(Collected data entries)
———

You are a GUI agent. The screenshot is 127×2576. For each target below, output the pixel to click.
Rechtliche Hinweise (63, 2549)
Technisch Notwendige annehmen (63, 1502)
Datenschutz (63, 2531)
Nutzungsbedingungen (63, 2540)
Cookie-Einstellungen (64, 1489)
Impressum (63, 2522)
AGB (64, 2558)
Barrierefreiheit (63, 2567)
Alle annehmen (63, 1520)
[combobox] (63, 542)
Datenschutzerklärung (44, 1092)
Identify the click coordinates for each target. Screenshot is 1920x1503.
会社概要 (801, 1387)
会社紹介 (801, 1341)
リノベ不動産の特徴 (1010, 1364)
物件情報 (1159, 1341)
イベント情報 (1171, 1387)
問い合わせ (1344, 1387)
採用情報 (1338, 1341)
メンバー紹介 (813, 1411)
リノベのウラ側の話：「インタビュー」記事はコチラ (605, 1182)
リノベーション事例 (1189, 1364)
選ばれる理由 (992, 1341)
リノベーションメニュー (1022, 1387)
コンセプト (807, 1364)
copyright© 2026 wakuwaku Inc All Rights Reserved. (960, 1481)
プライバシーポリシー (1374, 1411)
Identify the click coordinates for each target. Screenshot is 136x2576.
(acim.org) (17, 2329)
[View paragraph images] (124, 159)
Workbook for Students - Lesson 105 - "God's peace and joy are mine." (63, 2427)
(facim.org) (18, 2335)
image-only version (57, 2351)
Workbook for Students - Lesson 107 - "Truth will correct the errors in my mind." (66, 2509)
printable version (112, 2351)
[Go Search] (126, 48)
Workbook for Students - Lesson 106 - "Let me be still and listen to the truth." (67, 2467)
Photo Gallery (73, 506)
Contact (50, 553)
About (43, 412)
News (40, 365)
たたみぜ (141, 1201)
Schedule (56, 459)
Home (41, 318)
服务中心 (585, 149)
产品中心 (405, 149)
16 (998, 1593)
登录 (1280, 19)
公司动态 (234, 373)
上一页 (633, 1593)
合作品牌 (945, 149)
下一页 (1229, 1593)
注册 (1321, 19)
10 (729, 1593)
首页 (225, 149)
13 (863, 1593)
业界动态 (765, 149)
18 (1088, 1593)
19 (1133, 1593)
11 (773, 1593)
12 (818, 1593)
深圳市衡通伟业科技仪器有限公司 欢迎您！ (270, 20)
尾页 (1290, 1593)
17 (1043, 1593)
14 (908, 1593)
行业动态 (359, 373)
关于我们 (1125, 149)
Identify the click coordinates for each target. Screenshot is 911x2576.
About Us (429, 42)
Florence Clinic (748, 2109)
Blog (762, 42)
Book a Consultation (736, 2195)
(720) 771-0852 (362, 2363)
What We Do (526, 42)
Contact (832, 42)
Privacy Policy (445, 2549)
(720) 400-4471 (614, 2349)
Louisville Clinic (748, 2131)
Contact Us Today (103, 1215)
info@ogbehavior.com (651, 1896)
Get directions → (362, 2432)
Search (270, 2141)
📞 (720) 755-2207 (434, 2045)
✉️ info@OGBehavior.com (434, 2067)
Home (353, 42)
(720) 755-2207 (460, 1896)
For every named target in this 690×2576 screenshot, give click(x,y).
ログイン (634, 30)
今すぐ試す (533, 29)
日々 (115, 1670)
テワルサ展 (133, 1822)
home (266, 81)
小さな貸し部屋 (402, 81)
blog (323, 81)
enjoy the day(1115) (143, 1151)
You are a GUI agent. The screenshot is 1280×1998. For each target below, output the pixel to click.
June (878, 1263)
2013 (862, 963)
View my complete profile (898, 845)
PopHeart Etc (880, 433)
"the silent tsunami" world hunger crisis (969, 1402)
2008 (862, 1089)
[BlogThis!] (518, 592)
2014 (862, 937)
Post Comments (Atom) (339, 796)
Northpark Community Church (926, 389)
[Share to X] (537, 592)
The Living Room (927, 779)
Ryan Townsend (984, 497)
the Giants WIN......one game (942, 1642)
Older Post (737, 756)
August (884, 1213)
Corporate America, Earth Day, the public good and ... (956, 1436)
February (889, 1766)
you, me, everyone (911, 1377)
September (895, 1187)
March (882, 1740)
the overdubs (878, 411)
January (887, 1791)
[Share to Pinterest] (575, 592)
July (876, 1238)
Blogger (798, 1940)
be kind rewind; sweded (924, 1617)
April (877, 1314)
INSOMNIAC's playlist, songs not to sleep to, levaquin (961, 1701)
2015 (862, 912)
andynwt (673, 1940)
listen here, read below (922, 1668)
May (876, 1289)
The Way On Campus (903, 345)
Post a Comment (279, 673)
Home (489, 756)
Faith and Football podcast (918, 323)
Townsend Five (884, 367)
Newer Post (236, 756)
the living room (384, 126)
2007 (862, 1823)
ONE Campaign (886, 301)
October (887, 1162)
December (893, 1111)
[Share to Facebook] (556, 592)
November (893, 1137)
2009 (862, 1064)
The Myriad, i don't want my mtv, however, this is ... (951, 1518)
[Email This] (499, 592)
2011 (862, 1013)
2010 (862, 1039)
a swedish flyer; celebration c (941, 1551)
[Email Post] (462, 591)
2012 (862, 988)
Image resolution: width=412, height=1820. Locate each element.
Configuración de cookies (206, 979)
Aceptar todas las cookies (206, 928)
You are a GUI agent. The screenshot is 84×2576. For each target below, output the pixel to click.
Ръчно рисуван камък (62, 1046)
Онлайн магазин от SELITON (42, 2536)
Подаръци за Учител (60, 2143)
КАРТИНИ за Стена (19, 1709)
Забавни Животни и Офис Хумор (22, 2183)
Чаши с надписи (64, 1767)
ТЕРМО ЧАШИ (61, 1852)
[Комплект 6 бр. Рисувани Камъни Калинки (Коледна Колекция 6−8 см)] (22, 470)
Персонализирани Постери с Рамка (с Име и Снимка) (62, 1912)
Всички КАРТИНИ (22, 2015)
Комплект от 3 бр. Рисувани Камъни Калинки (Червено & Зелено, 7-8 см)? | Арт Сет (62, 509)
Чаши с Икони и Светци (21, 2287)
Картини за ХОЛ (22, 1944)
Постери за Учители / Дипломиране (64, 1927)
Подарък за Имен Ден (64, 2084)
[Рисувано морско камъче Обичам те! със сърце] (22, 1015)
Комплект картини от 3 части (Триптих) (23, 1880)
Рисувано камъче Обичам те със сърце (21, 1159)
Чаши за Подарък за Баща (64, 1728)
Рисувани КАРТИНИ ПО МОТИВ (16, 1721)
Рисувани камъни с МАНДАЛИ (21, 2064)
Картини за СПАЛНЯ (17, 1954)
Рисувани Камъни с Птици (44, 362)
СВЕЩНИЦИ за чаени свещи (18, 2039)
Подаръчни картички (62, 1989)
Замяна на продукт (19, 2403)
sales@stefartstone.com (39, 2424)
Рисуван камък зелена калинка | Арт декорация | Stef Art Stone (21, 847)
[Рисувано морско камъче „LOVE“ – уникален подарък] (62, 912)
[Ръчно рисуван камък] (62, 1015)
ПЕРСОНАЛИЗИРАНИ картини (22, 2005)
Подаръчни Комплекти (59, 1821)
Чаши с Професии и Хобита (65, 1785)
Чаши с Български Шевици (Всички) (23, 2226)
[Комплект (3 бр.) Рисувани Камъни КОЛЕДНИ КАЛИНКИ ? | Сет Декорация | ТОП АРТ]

———

• **EXERCISE GOAL**: Which lines in the records above contain the word "Обичам"? Copy each one.

• **EXERCISE ANSWER**:
[Рисувано морско камъче Обичам те! със сърце] (22, 1015)
Рисувано камъче Обичам те със сърце (21, 1159)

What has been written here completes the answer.